Frequently Asked Questions
General Questions
What is Agent-Tunix?
Agent-Tunix is a framework for training language models using GRPO (Group Relative Policy Optimization) with parameter-efficient fine-tuning via LoRA. It’s designed for reinforcement learning from reward feedback.
What models does Agent-Tunix support?
Currently supports Google Gemma3 family:
Gemma3 270M (lightweight)
Gemma3 1B (standard)
Gemma3 4B (large)
Can be extended to other models by adding configuration files.
Do I need multiple GPUs to use Agent-Tunix?
No. The framework works on a single GPU. For smaller models (270M), even 11GB GPUs (like RTX 2080 Ti) can work. Multi-GPU support is optional for faster training.
Can I run on CPU?
Not recommended. The framework is optimized for GPUs. You can set device=cpu but training will be very slow.
What’s the difference between GRPO and other RL methods?
GRPO (Group Relative Policy Optimization):
Generates K responses per prompt
Normalizes rewards relative to the group
More sample-efficient than standard PPO
Designed for discrete sequence generation
Do I need to understand GRPO to use Agent-Tunix?
No. You can use the framework with default settings without understanding GRPO details.
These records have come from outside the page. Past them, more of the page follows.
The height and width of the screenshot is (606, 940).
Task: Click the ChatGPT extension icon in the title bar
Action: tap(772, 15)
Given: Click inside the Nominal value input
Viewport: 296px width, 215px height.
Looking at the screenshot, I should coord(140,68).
The configuration handles most complexity.
Setup and Installation
I’m getting CUDA errors. How do I fix this?
First, verify CUDA is installed:
python -m agent_tunix.utils check-gpu
If not installed, follow the Installation guide.
How much VRAM do I need?
Minimum requirements by model:
Gemma3 270M: 11GB (batch size 1)
Gemma3 1B: 24GB (batch size 2)
Gemma3 4B: 48GB (batch size 4)
See Configuration Guide for memory optimization tips.
How do I install with a different CUDA version?
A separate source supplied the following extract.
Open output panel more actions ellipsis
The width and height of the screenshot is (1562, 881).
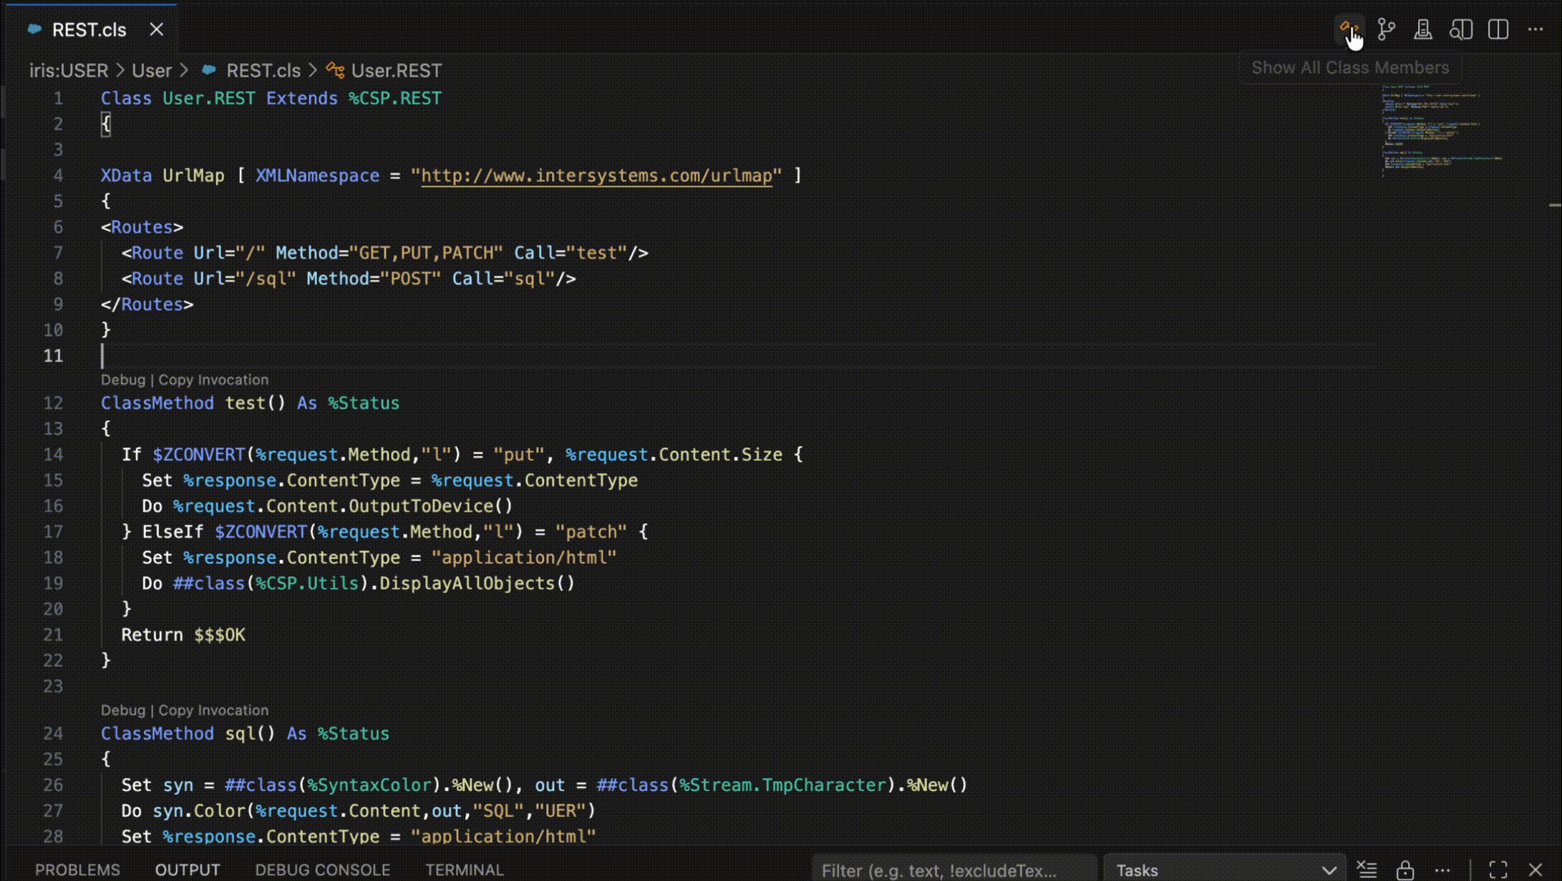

See the Installation guide’s CUDA section for instructions.
Can I use WSL2 on Windows?
Yes. Install CUDA in WSL2 and follow normal installation steps. GPU passthrough works on WSL2.
Configuration
How do I override configuration values?
Use dot notation on command line:
python run_training.py optimizer.learning_rate=1e-5
python run_training.py model=gemma3_1b training.micro_batch_size=2
See Configuration Guide for more examples.
What’s the difference between parameters and overrides?
Parameters: Settings defined in YAML config files
Overrides: Command-line changes to parameters
Example:
# Parameter in conf/optimizer/adamw.yaml
learning_rate: 3e-6
# Override from command line
python run_training.py optimizer.learning_rate=1e-5
Can I use multiple experiments?
Yes. Use the +experiment= syntax:
python run_training.py +experiment=quick_test
Create custom experiments in conf/experiment/.
What’s the difference between +experiment and –multirun?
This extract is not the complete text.